O caso Antônio Villas Boas é um clássico da literatura ufológica. Este caso é um dos primeiros registros do cruzamento humano-alienígena que vem sendo realizado por extraterrestres. Abaixo um trecho do relato de Villas Boas:

"Na noite de 15 de outubro eu estava sozinho trabalhando com o trator. A noite estava fria e o céu muito limpo, com estrelas. À uma hora da madrugada, vi, de repente, uma estrela vermelha no céu, parecia uma dessas estrelas maiores, de brilho forte. Mas não era, pois começou a aumentar de tamanho, como se estivesse vindo em minha direção. Tão depressa que, antes que eu pudesse pensar no que devia fazer, já estava por cima do trator. Aí parou de repente e desceu até ficar a uns 50 metros acima de minha cabeça, iluminando o trator e o chão em volta como se fosse dia, com uma luz vermelho-clara tão forte que dominava a luz dos faróis do trator. Fiquei apavorado, pois não sabia o que era aquilo. Pensei em saltar e sair correndo, mas a terra fofa, revolvida pelas pás do trator, seriam um obstáculo difícil.

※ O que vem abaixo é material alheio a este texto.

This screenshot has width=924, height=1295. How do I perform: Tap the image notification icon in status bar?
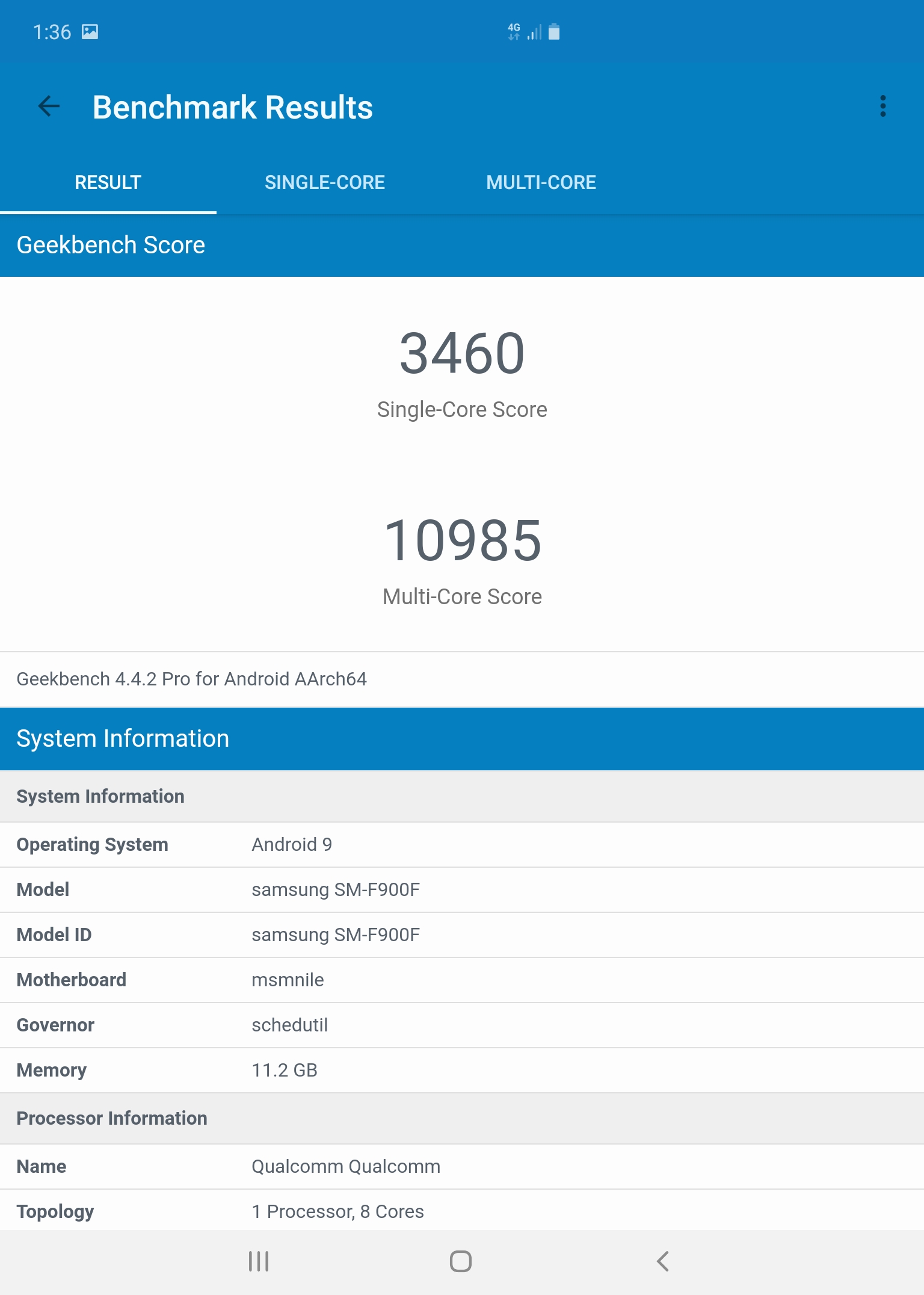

Foi naquela agonia talvez uns dois minutos, mas aí o objeto luminoso se moveu para a frente e começou a descer bem lentamente, uns 10 ou 15 metros adiante. Era um aparelho estranho, de forma meio arredondada, todo rodeado de luzes arroxeadas e com um grande farol vermelho na frente. Parecia um ovo alongado, com três esporões metálicos na proa, envolvido por uma luz fluorescente. Na parte superior, havia uma coisa que girava a grande velocidade, também emitindo uma luz fluorescente avermelhada. Essa luz foi mudando para um tom esverdeado quando o aparelho pousava, diminuindo a rotação do que parecia uma cúpula achatada. Mesmo com o aparelho parado, ela não parou de girar, a baixa rotação. A poucos metros do solo, três pernas metálicas surgiram de baixo do aparelho, formando um tripé. Descontrolado, pus o trator em movimento, mas não cheguei a percorrer muitos metros: o motor morreu e, ao mesmo tempo, os faróis se apagaram. Tentei arrancar de novo, mas o motor de arranque não deu sinal de vida.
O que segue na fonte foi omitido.